Task description => Return only the line that contains "The image size is (1259, 708)." and each line after it, through the last line of the data below, copied exactly.
++++ Study material ++++
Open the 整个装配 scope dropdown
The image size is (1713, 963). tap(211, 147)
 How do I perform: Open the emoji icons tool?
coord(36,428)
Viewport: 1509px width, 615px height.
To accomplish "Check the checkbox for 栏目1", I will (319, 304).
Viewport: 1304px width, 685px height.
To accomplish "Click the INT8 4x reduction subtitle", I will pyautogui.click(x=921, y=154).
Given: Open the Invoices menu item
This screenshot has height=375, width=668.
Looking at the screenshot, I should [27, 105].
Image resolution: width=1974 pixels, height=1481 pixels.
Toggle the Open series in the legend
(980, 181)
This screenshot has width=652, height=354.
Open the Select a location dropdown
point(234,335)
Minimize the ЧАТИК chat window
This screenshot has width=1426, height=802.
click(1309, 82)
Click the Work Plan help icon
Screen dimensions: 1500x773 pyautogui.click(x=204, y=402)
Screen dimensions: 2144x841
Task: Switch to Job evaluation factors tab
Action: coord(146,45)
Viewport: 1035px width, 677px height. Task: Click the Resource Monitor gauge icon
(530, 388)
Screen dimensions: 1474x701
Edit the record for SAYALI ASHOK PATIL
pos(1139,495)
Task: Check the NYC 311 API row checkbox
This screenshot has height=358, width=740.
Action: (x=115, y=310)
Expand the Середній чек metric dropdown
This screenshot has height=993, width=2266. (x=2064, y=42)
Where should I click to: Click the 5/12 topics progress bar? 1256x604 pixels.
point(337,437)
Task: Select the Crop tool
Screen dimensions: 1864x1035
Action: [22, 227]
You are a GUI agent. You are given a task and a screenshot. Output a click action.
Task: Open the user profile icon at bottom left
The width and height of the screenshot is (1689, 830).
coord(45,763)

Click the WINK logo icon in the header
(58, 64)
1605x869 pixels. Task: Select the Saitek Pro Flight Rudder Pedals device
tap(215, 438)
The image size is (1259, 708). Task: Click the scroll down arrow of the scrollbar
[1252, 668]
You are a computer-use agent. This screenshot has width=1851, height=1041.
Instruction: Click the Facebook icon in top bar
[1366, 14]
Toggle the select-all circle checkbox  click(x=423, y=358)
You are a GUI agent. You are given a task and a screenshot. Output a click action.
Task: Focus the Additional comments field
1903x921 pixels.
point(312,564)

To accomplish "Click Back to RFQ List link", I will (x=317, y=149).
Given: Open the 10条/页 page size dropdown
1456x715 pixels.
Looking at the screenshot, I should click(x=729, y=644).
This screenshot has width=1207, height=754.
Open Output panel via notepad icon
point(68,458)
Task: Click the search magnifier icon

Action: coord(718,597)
++++
Written solution =>
The image size is (1259, 708). Task: Click the scroll down arrow of the scrollbar
[1252, 668]
You are a computer-use agent. This screenshot has width=1851, height=1041.
Instruction: Click the Facebook icon in top bar
[1366, 14]
Toggle the select-all circle checkbox  click(x=423, y=358)
You are a GUI agent. You are given a task and a screenshot. Output a click action.
Task: Focus the Additional comments field
1903x921 pixels.
point(312,564)

To accomplish "Click Back to RFQ List link", I will (x=317, y=149).
Given: Open the 10条/页 page size dropdown
1456x715 pixels.
Looking at the screenshot, I should click(x=729, y=644).
This screenshot has width=1207, height=754.
Open Output panel via notepad icon
point(68,458)
Task: Click the search magnifier icon

Action: coord(718,597)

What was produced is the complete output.